Sep 21, 2020
Anne Midgette was for 11 years the classical music critic of
The Washington Post, where she expanded her beat with a
strong social-media presence and became known for her work on
#MeToo. Before the Post, she spent seven years as a regular
contributor of classical music and theater reviews to the New
York Times, having earned the dubious distinction of becoming
the first woman to review classical music regularly for that paper
in 2001. She has also written frequently for The Wall Street
Journal, Opera News, The Los Angeles Times,
Town & Country, and many other publications. A graduate of
Yale University, she started her career as a journalist
during the 11 years she lived in Germany, where she wrote about the
visual arts, opera, film, and dance, worked as a translator, edited
a monthly magazine, and wrote several travel guidebooks.

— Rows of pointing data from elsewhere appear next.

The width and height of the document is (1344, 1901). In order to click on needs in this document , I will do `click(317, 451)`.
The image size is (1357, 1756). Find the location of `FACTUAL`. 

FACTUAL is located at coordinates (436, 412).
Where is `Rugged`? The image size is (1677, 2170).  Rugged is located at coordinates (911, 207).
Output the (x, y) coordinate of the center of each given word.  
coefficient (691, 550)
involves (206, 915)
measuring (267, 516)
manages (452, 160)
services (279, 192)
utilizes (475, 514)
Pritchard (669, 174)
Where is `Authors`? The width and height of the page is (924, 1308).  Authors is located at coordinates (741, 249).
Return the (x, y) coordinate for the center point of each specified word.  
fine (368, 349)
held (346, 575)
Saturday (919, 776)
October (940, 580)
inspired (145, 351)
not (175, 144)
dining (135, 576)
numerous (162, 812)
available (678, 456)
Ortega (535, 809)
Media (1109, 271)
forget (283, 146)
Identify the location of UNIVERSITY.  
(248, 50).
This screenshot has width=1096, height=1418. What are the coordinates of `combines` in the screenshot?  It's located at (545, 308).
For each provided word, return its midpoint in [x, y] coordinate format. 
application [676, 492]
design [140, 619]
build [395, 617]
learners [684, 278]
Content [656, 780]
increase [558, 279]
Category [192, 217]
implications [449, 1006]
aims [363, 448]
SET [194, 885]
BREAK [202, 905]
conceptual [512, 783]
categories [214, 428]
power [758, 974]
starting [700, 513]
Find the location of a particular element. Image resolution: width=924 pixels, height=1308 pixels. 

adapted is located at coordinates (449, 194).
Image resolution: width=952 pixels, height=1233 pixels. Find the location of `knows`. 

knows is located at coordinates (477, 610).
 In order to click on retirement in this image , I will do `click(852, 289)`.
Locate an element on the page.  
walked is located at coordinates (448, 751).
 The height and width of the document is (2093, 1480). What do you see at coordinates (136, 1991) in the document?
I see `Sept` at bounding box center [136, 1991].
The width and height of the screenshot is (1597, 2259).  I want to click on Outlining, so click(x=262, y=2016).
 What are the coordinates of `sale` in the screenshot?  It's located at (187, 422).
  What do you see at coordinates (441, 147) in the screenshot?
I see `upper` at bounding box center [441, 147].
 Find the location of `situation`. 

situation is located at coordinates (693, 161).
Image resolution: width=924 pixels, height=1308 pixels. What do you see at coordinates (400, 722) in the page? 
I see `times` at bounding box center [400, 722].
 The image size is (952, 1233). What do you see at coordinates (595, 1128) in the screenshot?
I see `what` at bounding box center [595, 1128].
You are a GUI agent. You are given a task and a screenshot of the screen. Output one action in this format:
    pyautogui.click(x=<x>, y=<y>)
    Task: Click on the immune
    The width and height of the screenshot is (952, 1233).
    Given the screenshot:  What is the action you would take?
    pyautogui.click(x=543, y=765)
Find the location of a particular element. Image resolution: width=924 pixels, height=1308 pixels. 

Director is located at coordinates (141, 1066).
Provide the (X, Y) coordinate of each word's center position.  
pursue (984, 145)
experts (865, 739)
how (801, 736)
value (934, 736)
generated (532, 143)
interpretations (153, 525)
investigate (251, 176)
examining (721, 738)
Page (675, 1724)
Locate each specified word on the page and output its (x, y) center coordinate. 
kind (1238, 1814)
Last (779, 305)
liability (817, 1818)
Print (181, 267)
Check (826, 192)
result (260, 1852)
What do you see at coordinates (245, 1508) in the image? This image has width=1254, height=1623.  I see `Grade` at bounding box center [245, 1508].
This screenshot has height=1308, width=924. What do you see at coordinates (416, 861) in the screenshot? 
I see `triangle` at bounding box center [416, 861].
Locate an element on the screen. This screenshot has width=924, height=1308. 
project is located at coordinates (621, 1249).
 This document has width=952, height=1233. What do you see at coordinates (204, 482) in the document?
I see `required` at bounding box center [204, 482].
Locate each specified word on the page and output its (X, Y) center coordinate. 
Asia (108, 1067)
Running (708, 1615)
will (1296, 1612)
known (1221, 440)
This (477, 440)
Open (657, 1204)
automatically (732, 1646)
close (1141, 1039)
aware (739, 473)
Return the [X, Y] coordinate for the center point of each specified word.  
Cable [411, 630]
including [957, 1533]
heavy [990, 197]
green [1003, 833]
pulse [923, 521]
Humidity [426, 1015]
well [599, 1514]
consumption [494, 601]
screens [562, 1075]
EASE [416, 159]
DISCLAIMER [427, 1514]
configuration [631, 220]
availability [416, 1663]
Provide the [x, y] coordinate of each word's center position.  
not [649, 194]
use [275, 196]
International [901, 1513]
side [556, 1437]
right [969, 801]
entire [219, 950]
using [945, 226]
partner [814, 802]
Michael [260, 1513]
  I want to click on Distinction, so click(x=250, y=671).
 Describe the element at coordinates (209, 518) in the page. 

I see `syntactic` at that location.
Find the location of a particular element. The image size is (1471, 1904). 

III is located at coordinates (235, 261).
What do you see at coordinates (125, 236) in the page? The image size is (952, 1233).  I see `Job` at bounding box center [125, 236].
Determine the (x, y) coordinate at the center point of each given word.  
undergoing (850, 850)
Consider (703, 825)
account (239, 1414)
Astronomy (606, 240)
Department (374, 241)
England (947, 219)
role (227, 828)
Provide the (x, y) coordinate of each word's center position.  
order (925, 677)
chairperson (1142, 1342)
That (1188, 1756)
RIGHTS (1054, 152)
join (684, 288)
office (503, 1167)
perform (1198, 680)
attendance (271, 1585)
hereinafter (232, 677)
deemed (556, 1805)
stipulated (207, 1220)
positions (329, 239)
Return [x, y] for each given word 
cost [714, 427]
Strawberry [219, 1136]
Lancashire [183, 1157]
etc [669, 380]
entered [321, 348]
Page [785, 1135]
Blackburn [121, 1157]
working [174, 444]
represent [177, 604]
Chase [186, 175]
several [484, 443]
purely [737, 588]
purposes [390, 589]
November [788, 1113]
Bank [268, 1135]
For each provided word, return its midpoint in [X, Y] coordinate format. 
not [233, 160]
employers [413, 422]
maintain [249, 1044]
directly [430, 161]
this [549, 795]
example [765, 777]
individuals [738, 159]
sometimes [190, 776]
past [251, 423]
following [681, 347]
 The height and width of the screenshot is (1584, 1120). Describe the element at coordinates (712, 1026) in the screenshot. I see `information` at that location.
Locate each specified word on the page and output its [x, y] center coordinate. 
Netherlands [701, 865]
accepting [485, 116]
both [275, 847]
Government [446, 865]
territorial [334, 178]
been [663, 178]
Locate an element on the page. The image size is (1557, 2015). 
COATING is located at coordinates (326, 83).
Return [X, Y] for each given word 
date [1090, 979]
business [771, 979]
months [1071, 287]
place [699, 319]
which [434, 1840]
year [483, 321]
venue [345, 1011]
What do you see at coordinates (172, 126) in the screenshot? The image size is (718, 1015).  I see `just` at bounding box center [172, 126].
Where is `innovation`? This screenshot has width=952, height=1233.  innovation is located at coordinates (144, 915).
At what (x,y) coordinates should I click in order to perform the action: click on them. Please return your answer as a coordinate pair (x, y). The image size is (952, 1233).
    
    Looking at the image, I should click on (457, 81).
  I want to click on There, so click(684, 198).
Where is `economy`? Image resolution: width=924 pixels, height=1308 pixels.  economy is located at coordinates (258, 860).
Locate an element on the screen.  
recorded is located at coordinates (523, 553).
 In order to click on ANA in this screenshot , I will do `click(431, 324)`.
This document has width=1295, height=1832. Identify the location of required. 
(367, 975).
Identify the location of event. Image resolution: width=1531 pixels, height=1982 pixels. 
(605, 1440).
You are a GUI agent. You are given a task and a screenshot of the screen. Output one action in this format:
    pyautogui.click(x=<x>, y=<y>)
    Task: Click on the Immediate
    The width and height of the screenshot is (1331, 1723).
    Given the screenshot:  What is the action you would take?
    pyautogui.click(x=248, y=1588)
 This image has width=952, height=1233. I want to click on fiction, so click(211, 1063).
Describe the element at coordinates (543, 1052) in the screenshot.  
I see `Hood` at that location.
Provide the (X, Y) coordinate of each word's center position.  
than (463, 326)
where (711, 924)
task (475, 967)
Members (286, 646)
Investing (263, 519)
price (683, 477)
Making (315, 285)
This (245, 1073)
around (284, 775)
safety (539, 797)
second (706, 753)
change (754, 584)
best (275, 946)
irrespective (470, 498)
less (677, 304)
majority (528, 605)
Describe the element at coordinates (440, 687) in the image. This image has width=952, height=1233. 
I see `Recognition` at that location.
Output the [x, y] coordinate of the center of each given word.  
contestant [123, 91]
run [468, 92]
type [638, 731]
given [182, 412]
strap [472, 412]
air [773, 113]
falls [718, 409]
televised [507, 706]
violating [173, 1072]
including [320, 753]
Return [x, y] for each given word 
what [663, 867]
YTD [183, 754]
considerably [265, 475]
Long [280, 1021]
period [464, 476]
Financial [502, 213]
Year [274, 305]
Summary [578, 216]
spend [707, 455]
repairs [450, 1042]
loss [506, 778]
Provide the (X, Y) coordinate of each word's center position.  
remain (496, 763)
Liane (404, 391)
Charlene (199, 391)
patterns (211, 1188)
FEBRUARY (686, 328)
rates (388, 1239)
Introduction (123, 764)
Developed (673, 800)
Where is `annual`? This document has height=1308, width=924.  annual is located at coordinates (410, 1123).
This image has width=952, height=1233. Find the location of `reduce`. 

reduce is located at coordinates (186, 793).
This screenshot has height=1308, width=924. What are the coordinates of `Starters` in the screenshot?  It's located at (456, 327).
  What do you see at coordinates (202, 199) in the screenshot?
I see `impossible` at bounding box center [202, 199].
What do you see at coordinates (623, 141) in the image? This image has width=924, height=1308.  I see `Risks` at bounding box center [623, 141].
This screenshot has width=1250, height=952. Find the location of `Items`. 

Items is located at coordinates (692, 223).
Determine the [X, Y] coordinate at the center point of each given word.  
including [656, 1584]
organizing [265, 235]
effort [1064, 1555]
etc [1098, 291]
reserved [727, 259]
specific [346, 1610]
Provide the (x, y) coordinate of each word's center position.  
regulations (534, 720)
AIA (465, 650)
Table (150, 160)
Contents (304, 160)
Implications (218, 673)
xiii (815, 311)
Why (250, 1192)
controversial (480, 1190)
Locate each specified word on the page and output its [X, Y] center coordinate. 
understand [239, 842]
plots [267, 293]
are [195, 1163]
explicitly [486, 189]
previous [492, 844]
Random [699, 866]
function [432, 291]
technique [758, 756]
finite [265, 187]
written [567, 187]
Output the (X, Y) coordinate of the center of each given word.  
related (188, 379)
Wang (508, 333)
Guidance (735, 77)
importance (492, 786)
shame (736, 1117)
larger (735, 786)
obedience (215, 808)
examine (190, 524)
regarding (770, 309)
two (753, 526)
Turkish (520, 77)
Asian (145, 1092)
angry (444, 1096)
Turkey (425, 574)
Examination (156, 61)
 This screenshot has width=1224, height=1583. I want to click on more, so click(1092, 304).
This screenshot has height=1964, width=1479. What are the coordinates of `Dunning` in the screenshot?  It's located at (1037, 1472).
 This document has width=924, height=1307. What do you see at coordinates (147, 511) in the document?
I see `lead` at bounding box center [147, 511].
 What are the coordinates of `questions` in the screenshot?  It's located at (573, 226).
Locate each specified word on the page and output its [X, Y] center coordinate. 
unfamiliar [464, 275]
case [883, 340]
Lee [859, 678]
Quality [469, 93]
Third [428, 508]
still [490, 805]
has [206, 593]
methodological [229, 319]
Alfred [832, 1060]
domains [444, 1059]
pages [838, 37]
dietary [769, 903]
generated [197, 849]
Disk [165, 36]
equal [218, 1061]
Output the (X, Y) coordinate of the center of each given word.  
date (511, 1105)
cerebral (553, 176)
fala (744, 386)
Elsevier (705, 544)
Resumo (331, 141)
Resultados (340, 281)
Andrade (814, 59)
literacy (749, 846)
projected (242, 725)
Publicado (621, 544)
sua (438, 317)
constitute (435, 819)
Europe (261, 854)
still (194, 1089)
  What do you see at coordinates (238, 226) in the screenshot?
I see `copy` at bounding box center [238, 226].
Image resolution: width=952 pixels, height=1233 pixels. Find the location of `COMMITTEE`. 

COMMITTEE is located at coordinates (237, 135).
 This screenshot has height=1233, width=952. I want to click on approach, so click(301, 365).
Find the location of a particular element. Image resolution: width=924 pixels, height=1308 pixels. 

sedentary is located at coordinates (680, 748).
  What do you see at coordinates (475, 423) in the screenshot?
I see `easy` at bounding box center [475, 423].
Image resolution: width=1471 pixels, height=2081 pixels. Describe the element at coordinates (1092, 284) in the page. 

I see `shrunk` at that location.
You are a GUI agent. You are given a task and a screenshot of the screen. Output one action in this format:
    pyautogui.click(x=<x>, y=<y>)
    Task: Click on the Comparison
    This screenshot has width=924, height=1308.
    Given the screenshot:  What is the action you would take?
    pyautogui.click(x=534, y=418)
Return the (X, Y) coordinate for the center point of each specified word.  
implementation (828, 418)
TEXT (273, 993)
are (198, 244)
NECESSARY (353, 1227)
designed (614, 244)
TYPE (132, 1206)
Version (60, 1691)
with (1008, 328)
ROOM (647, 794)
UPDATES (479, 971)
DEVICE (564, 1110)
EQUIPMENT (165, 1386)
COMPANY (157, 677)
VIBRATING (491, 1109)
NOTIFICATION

The
co-author of The King and I, a candid book about Luciano
Pavarotti written with his long-time manager, Herbert Breslin
(2004), and of My Nine Lives, the memoir of the pianist
Leon Fleisher (2010), she is currently working on a historical
novel about the woman who built pianos for Beethoven.
In this talk Anne Midgette generously shares the vivid experience
of the responsibilities of being a critic, and her thoughts about
the current state of classical music in the light of the pandemic
and the Black Lives Matter movement.